Photo courtesy of Bobbie Cyphers
‘Memories as Sweet as Wild Mountain Honey, as Potent as Blackberry Wine’
By Gina Malone
Once upon a time, Bobbie Cyphers had a dream of creating a magical place in the middle of nowhere. “The idea for some kind of creative, horticulture-related business of my own sprouted when I moved to South Carolina in the late 1980s,” she says. “By 1991, after John and I married, I began researching and planning in earnest, using the old business model still practiced in much of Europe: living over the shop or, in our case, with the shop. Two years later on a sunny mountain morning, we hung out the sign—The Herb of Grace.”
Bobbie’s memoir, Growing Grace: Stories from The Herb of Grace Gardens, Nursery, Shop & Tearoom, invites readers into a charming world of vintage roses, fragrant herbs and bountiful spreads of teas and culinary delights nestled “in a valley hidden deep in the heart of old mountains” in Madison County. Along the way readers will meet the people who helped sow the seeds for her dream—neighbors, employees, patrons, visitors and, most essentially, family.

Photo courtesy of Bobbie Cyphers
As a child in Florida, the outdoors beckoned. “I wrote most of my earliest stories either sitting in a field of wild pinks and sandspurs or wandering through the piney woods with tiny brown bats dangling from the fennel weeds,” she says. “So I think growing up a child of nature and of the soil gave birth to The Herb of Grace with all the wonder and beauty of that special place.”
Growing Grace is a “Before” story, as Bobbie calls it, for she ends her narrative just before a family tragedy in 2002. “I wanted the readers when they closed the book for the final time to leave with a feeling of hope and joy,” she says. For her, though, “The thread of my life snapped,” she says, “and a wide, deep, dark chasm opened up.” She and John closed the business and moved to a farmhouse in Tennessee to grieve. “On the other side was my After.” In time, she would turn to memories, all that she felt she had left. “So I began writing them down,” she says, “to hold on to them.
Then one day I gathered the courage to open the boxes that held all that remained of my small commerce. Each picture, each scrap of paper or note, or recipe, or worn plant label seemed to glow with sunlight, sparking a memory and a story.” Family members shared their memories as well and, in time, the book was finished.
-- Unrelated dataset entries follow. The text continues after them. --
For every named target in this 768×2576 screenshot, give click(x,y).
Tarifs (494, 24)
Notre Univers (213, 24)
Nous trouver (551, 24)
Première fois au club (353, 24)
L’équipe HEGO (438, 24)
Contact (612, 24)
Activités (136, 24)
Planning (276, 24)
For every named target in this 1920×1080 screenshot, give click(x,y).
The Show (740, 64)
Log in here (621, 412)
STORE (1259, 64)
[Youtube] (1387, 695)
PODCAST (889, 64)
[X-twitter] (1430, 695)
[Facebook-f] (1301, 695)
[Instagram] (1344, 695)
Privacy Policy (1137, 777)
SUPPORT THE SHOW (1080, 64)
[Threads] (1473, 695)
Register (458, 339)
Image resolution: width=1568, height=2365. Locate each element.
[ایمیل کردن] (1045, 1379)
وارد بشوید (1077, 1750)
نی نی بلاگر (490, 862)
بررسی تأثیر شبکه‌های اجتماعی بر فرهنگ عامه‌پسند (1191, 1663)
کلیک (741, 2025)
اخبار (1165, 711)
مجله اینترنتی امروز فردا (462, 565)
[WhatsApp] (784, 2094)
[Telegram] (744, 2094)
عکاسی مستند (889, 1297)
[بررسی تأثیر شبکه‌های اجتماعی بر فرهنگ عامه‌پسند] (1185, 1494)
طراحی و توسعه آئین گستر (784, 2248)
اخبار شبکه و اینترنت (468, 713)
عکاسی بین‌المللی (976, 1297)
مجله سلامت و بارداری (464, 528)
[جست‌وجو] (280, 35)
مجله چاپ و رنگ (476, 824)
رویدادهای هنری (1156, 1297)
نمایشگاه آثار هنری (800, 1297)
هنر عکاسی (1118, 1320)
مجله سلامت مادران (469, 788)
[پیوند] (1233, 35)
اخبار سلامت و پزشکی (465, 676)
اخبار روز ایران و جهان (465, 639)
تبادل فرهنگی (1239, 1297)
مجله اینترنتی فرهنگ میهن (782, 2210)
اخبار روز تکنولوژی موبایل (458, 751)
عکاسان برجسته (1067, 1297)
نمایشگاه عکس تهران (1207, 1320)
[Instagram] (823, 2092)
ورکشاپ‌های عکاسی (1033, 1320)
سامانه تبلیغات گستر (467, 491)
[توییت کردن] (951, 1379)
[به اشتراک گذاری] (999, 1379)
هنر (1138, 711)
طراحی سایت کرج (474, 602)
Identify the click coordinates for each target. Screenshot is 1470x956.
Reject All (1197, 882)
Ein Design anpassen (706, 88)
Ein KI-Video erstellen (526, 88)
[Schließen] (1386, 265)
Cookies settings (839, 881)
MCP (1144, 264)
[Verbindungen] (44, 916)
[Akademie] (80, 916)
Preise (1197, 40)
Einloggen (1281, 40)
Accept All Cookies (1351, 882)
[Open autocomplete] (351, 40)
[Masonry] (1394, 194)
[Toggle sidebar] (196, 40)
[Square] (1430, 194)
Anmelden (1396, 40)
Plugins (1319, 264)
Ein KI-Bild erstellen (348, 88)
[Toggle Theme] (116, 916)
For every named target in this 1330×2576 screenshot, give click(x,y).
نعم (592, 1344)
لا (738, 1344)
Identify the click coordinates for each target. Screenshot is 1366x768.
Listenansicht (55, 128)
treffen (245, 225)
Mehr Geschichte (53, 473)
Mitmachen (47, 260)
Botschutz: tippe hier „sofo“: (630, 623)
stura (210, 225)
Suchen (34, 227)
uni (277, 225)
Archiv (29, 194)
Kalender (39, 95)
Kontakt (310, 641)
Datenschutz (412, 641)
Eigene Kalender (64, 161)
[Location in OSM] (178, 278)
Bobbie’s hope as a writer is that readers “turn the last page and feel as if they’ve spent time in the company of remarkable souls at a time and place most magical.” Over the course of the book’s stories, which complement, overlap and build one upon another, the small business grows as word spreads and visitors wind along mountain roads to arrive in a paradise of well-tended gardens with, eventually, a verandah of tables for tea.

Photo courtesy of Bobbie Cyphers
“There’s always been tea,” Bobbie says. It was a pastime she and her daughter Kim enjoyed from the time Kim was tiny. “And throughout the years of my life,” Bobbie says, “‘having tea’ was a soothing ritual after a long day, kind of like a sigh or taking your boots off—only quieter and more elegant.”
With help from a connoisseur at the British American Tea Company, located then in North Carolina, Bobbie expanded her knowledge of teas such as Royal Gunpowder, Nepal Ilam and Vietnam Black. As for tidbits to serve with afternoon tea, she relied on her own upbringing. “I started with old family recipes—some written down, others learned by watching and listening to the women in my large extended family as they went about feeding the multitude,” she says. A love of cookbooks helped also as she made the recipes of others into her own with “a smidgen of this instead of that, a dollop instead of a pinch,” until she had something deliciously original. Favorite recipes are included alongside stories in the book.
Part of her preparation for writing was going through guest books from years ago, which sparked memories of the many visitors to The Herb of Grace. “Reading what they wrote, hearing their conversations, I realized early on, they sought us out not only for tea outside on the verandah or a beautiful rose or even just a stroll through the garden but for the spirit of the place made up of all those things, shared.”
Days spent cultivating and caring for plants, cooking and serving teas, and selling plants and gifts from the shop often stretched to a wearying 18 hours; nevertheless, though the time has passed for another such enterprise, Bobbie says, she misses it. Today, she and John live in an old farmhouse on 25 acres called Garden in a Wood. “With us we brought hundreds of left-over potted plants from the nursery propagated by me and Kim and Mom,” she says. “I started digging, and a garden began to grow from the ashes of the past.” Although she does not formally open the garden to visitors, she shares it when she can with garden clubs, herbalists, children’s groups and those who love the outdoors. “Every day we feel like we’re ‘walking on holy ground,’” she says. “Just as we did at The Herb of Grace, we treat the land and gardens and all the creatures who share it with us with reverence, sustainably, organically, holistically and in imperfect harmony with nature.” It’s this “heartbreaking beauty” of nature that brings her peace as she finishes a sequel to Growing Grace. “I call it From the Ashes,” she says, “the garden stories of After.”